Pain after sucessful MVD surgery, is it permanent?

Hi Everyone,

I don’t have TN, but my dear sister does. she’s a gentle soul; doesn’t like to search or read posts about TN as reading about people suffering like her makes her pain that much harder to bear. I’m writing here on her behave and only passing the positive things I find to her.

My sister had TN for almost 4 years. Last year her medication was making her even more sick and doing nothing for the pain; she was only taking a very high dosage of Lyrica, as she was allergic to tegretol. So, finally she had the MVD surgery last March.

She recovered from the surgery and she was completely pain free. No pain, No numbness no discomfort what sobever. We were all ecstatic. Her first comment when she was out hospital was “everything looks very bright and colourful” not that she didn’t see colour before, but the pain was tinting everything for her before.  

2month post-op and everything was going great, she decided to have a tooth filling that she couldn’t do for the last two year and it’s on the same side of TN pain.

Guess what?  the pain was back two days after. The stabbing electric shock like pain when she talks or eats she also start to have the cold sore around her mouth that she used to get when the pain is so severe.

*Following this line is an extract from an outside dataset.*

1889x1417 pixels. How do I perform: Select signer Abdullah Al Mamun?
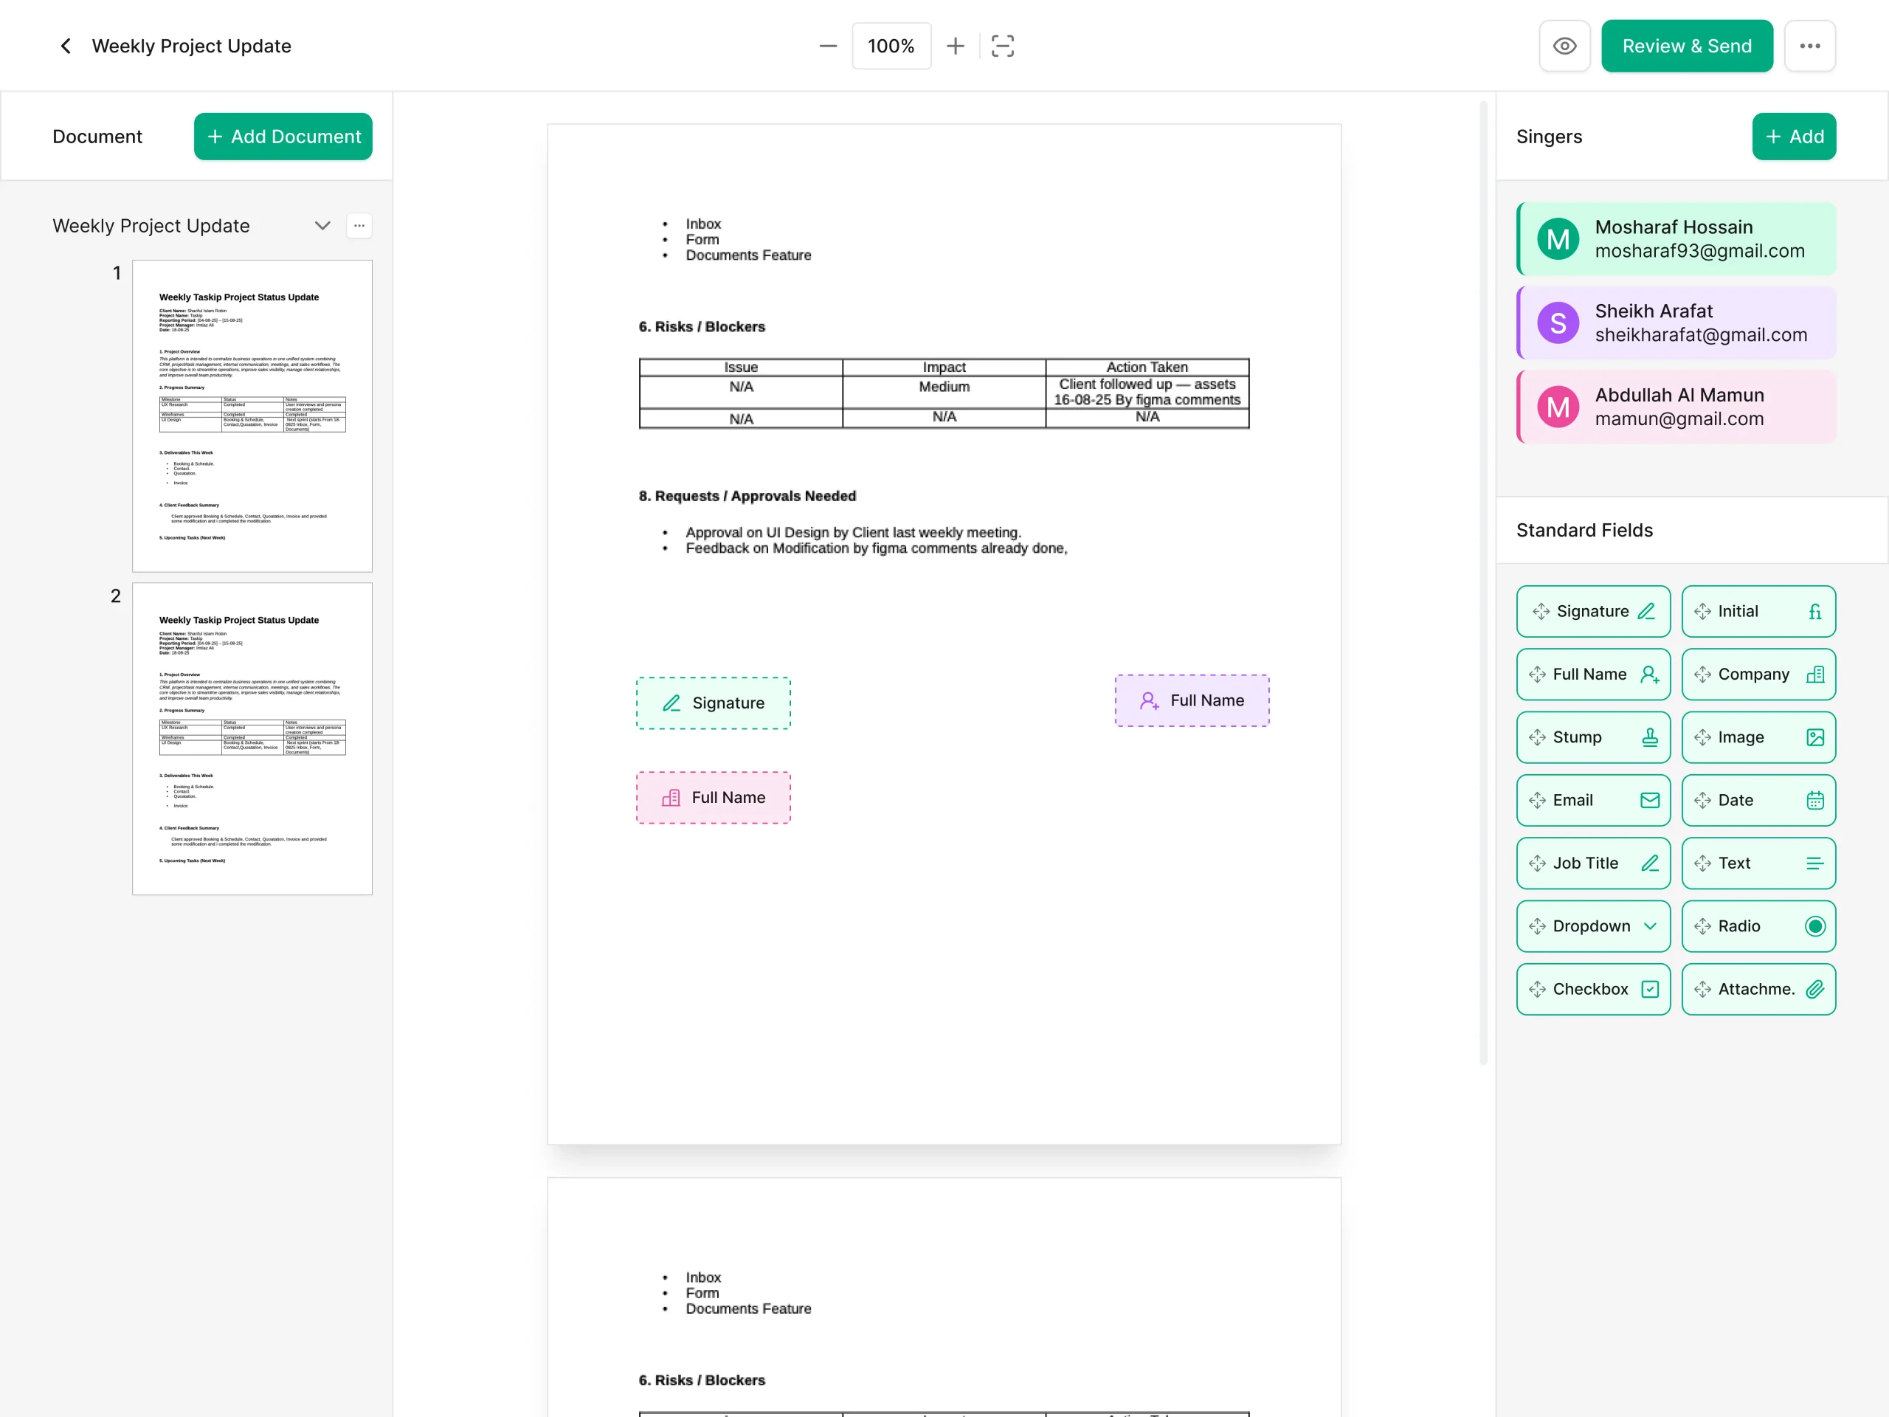pyautogui.click(x=1676, y=407)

 This been going on for a week now. We went to see her neurologist and he asked her if she can touch her right side of face without any pain or tenderness and she said yes. Which is something she couldn’t do before the surgery. He concluded that the source of pain is not the Trigminal nerve but rather a phantom pain or learned pain that her brain remembered after she had her dental work and it may settle down eventfully. We don’t know if or when it will go away.

She was very depressed when the pain came back after MVD and that alone may have increased her pain level even more. But since we saw the Neurologist, and he told her it may go away on its own. She felt a little better.

She still refuses to take any more Lyrica meds because of its side effect. She said she wants to go on as much as she can without any meds until it hopefully settles down.

I’m bit worried about her; when she’s in pain she doesn’t talk much and she stops eating. The months leading up to her surgery her pain was so bad even with medication that she would have only small glass of milk for the whole day nothing else. She was very weak, very anaemic.

Can you please Advise me if anyone of you experienced this phantom pain after MVD? Has it gone away? Does it get worse over time?? What to do you do about it?

I wish anyone who’s reading this who has any kind of TN pain, a full recovery and an immediate relieve of this horrible condition. My thoughts and prayer with you all.

Fawzia 

Firstly, well-done for making the effort to support your sister. I'm sure your love will be so important to her recovery. Your letter is complex and contains many issues, so I would advice on just one - eating. Your sister will greatly increase the chances of seeing improvements in her health if she focuses on her diet. Encourage her to take nutritional drinks, these can be prescribed, bought from a pharmacist or health shop. All the praying in the world won't provide her with the basic chemicals her body needs.  

She must eat, then help her to relax and exercise. Take it from there.

Hi Fawzia

Thanks for your message and the response from Colin is almost exactly what I was going to say. His comments are very true. 

One thing, you mentioned return of a cold-sore. How long did they last? That symptom is entirely due to re-activation of Herpes Simplex virus which lodges in a latent form in the region of the Trigeminal ganglion (that’s in cranial nerve number 5). Several people have cold sores and they’re all due to herpes reactivation.  These viruses are very common and everyone has them - but not everyone suffers from cold sores. The virus travels down the cranial nerve to the skin near the lip and produces a small sore. It does this when you are under stress. After the cold sore resolves, the pesky virus trundles back up the nerve and lies in wait in the ganglion. It can be reactivated many times throughout your life. 

So in your sisters case, the herpes syndrome is a result of stress. Stress can mean many things of course, and TN is a likely cause. 

This should not, in itself, cause pain in any branch of the Trigeminal nerve (there are 3). 

Keep safe

Big D

Good morning 

I just read your message and I just want to say that I am experiencing the same thing as your sister. I had the Cyberknife procedure about 4 months ago after the procedure I had extreme pain for about a week and a half but then I was pain free. So Friday I thought I felt a slight pain but kinda pushed the thought out of my head then Saturday I got a “hit” it’s back. I haven’t seen a doctor yet due to it being a holiday and my pain starting on a weekend but hopefully it is a “phantom” pain from my blood pressure being extremely high this week due to some family issues. I’m praying for her and myself that it goes away. I’m the same as her I don’t eat or drink or talk just lay in bed. I have tried to drink Gatorade and I ate some applesauce and pudding so that’s at least a start. 

Hoping for the best I know it’s fristrating bc you think that once you have these procedures that’s it all fixed then this....